Yet another of those French films that just catch a moment in time and the bitter-sweet fleeting relationships of people, shot with attractive photography, backed by charming music and centred on a good-looking pair of adulterous lovers.
Bored rich wife Élizabeth and her teenage daughter Cécile leave Paris for a few days' holiday in a spa hotel at Vittel run by the effervescent and ever-swigging Madame Édith. Élizabeth soon succumbs to a another guest, a mysterious solitary Italian called Giovanni, while Cécile promises her virginity to a lad in the kitchens called Georges. That's all there is: no plot, no action, and no character development beyond the fact that every love affair changes a woman at least a little.

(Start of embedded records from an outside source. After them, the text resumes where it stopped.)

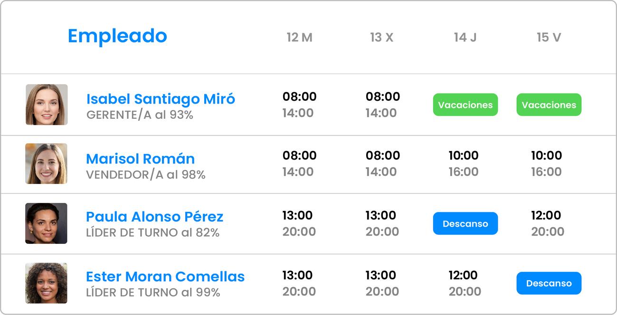The height and width of the screenshot is (315, 617).
Task: Select the 12 M day column header
Action: [x=299, y=38]
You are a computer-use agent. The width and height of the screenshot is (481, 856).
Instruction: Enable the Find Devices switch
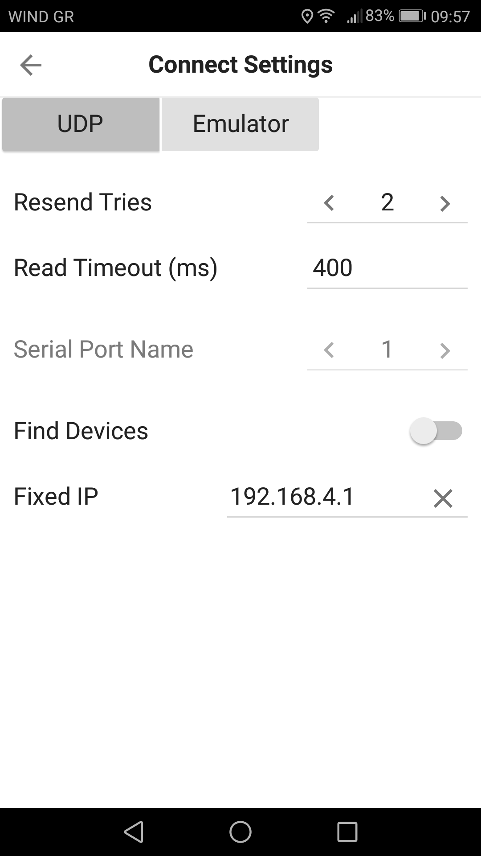pyautogui.click(x=436, y=431)
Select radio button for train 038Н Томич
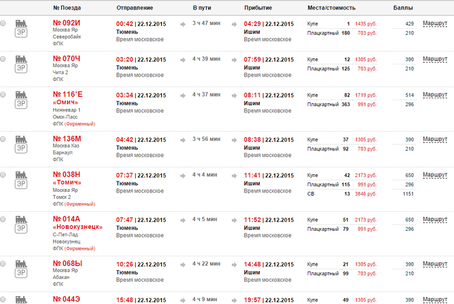The height and width of the screenshot is (304, 454). click(x=3, y=174)

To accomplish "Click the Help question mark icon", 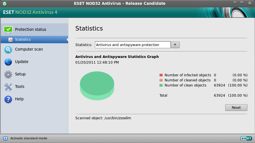I will 8,99.
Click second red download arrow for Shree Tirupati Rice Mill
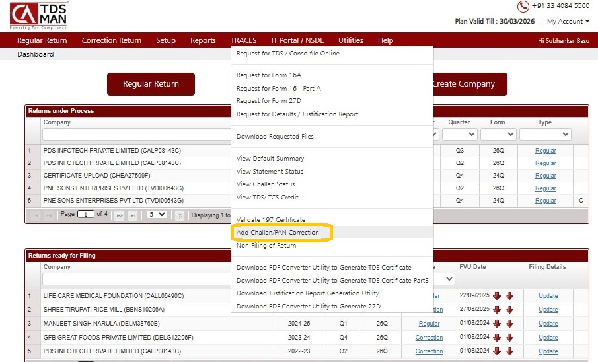598x362 pixels. (509, 310)
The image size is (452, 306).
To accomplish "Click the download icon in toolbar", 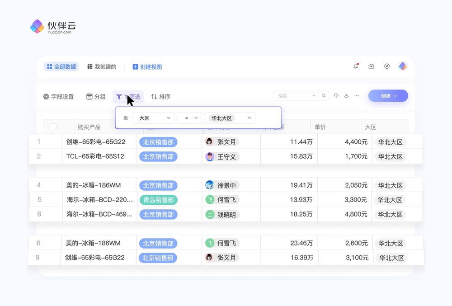I will 347,96.
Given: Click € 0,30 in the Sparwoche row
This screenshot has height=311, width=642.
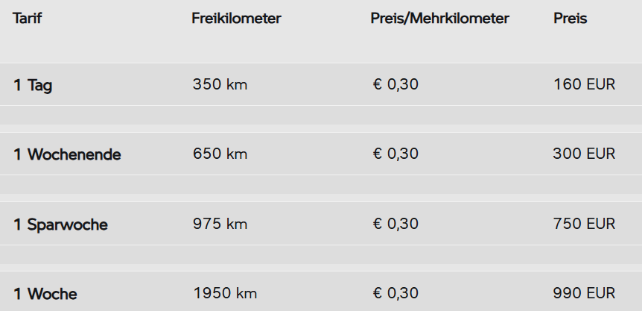Looking at the screenshot, I should 395,224.
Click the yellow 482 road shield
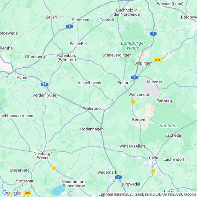Screen dimensions: 197x197 pos(28,193)
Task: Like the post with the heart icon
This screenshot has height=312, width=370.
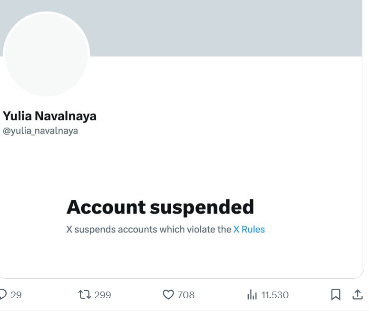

It would be going too far to say the story enters the territory of Chekhov, though it is reminiscent of his tales of empty lives. For no political, cultural or spiritual dimension clutters the simple account of the parallel encounters. Echoes of French history intrude very tangentially when the characters visit Colombey-les-Deux-Églises, already turning into a shrine to the recently departed General de Gaulle, and a fountain at Domrémy-la-Pucelle allegedly used by Joan of Arc, a previous saviour of the nation.
Director and scenarist Jean-Claude Brialy gives himself an amusing cameo when he reprises his brief rôle in "Les 400 coups" as a man trying to pick up a beautiful woman. Back in 1959 it was Jeanne Moreau and here it is the delectable Romy Schneider, whose charm carried the picture for me.